Top of Records to use

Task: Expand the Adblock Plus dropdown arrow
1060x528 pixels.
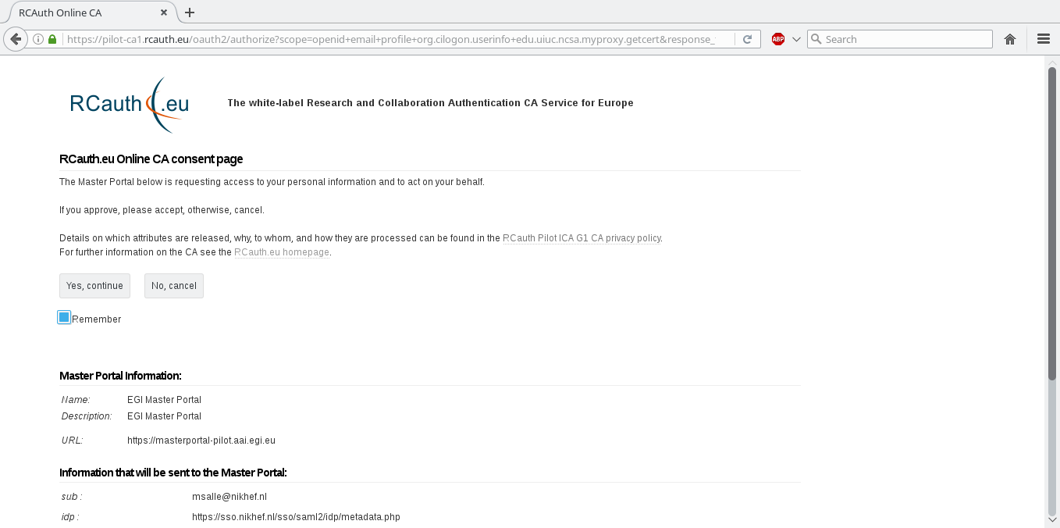Action: pos(796,39)
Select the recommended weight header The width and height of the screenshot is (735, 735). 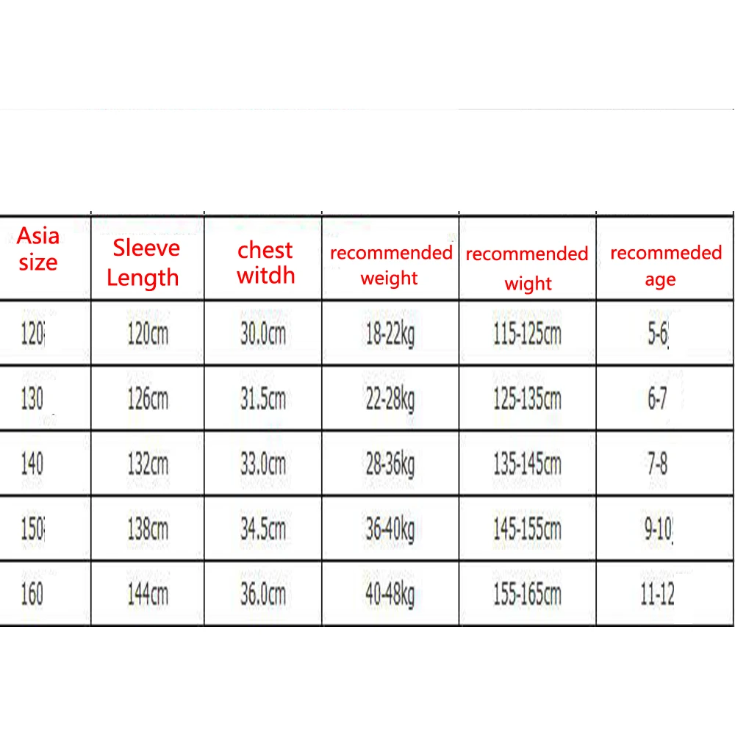pyautogui.click(x=390, y=258)
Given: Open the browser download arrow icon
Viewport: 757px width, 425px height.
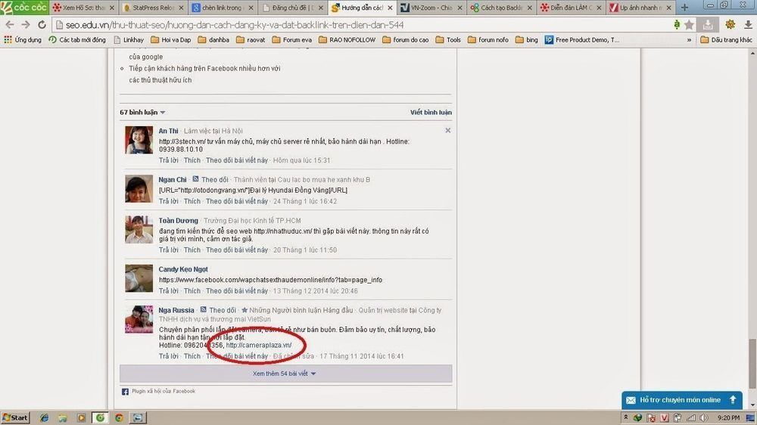Looking at the screenshot, I should click(x=748, y=25).
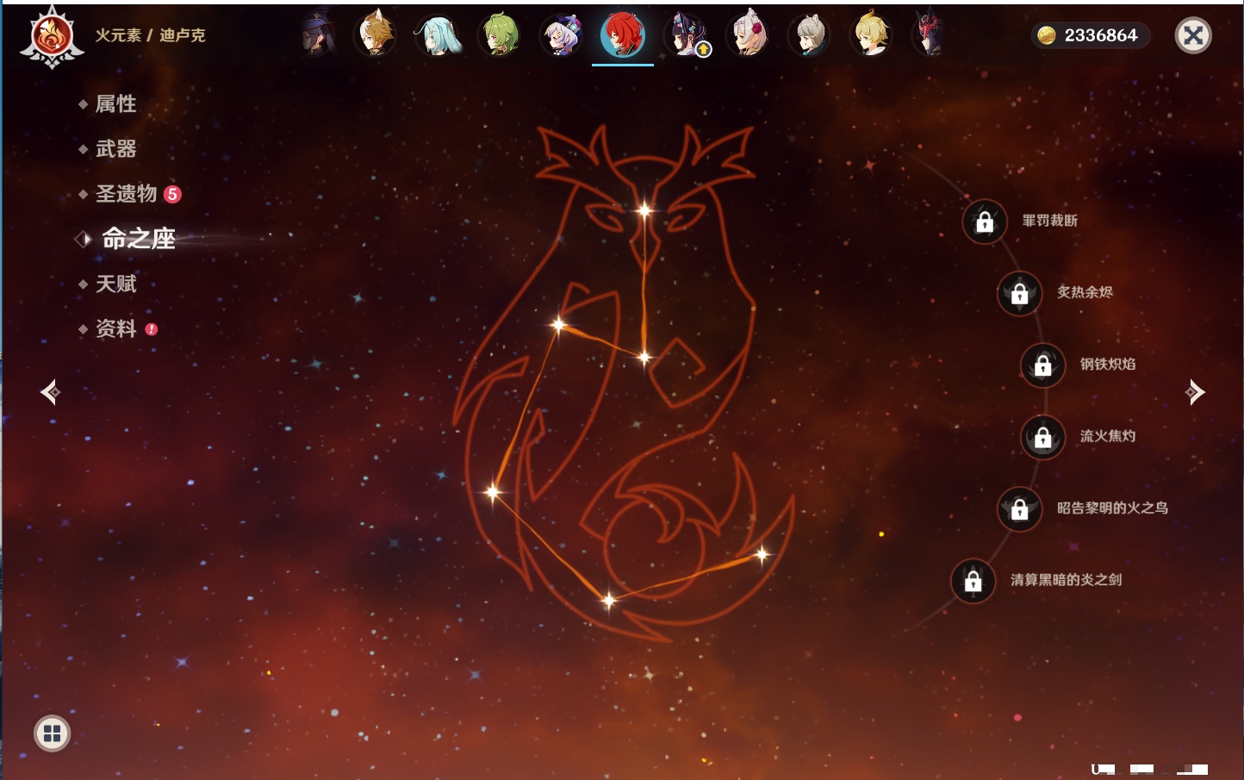Open the 资料 profile tab

tap(115, 328)
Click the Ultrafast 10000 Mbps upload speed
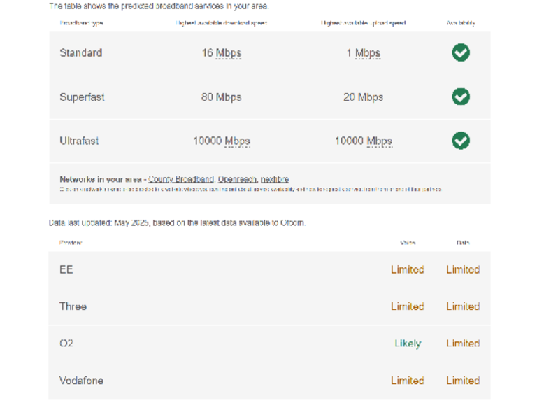Viewport: 537px width, 403px height. pyautogui.click(x=364, y=141)
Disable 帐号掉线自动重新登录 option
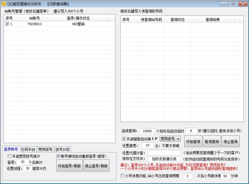This screenshot has width=249, height=184. 58,156
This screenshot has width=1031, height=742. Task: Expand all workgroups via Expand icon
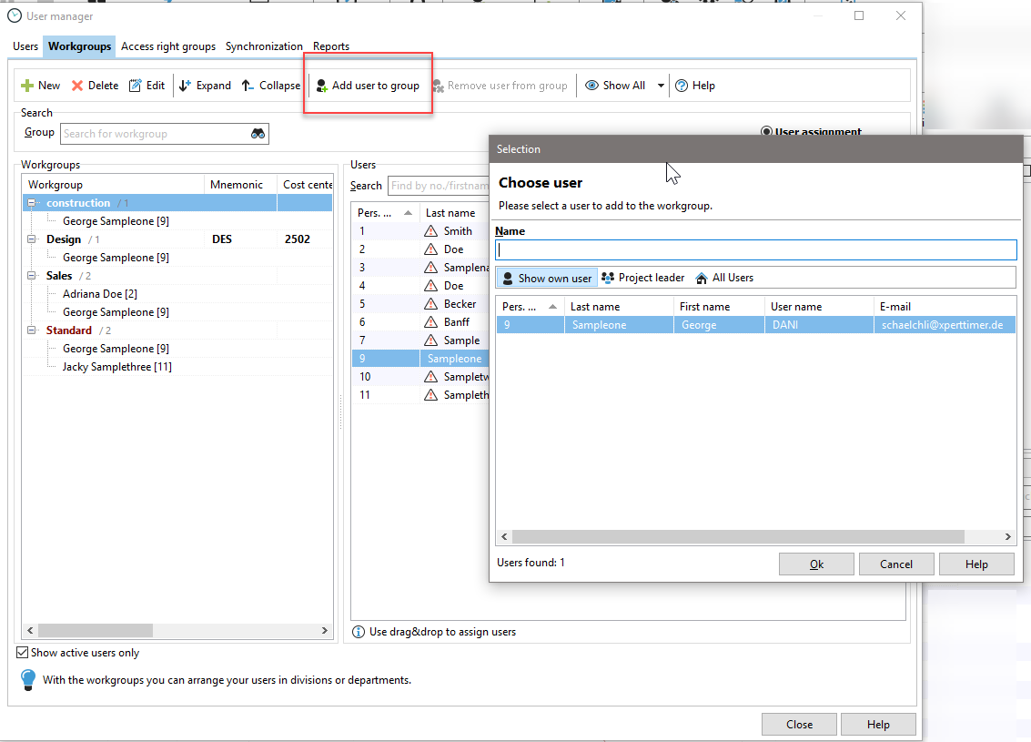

Bottom of Records to use

▶ [Instructions to follow]:
Write the lines from the one containing "Click the Ultrafast 10000 Mbps upload speed" through the end of the data above exactly as they appear, and do not carry over any picture.

▶ [Reply to the exercise]:
Click the Ultrafast 10000 Mbps upload speed
Viewport: 537px width, 403px height. pyautogui.click(x=364, y=141)
Disable 帐号掉线自动重新登录 option
This screenshot has width=249, height=184. 58,156
This screenshot has width=1031, height=742. Task: Expand all workgroups via Expand icon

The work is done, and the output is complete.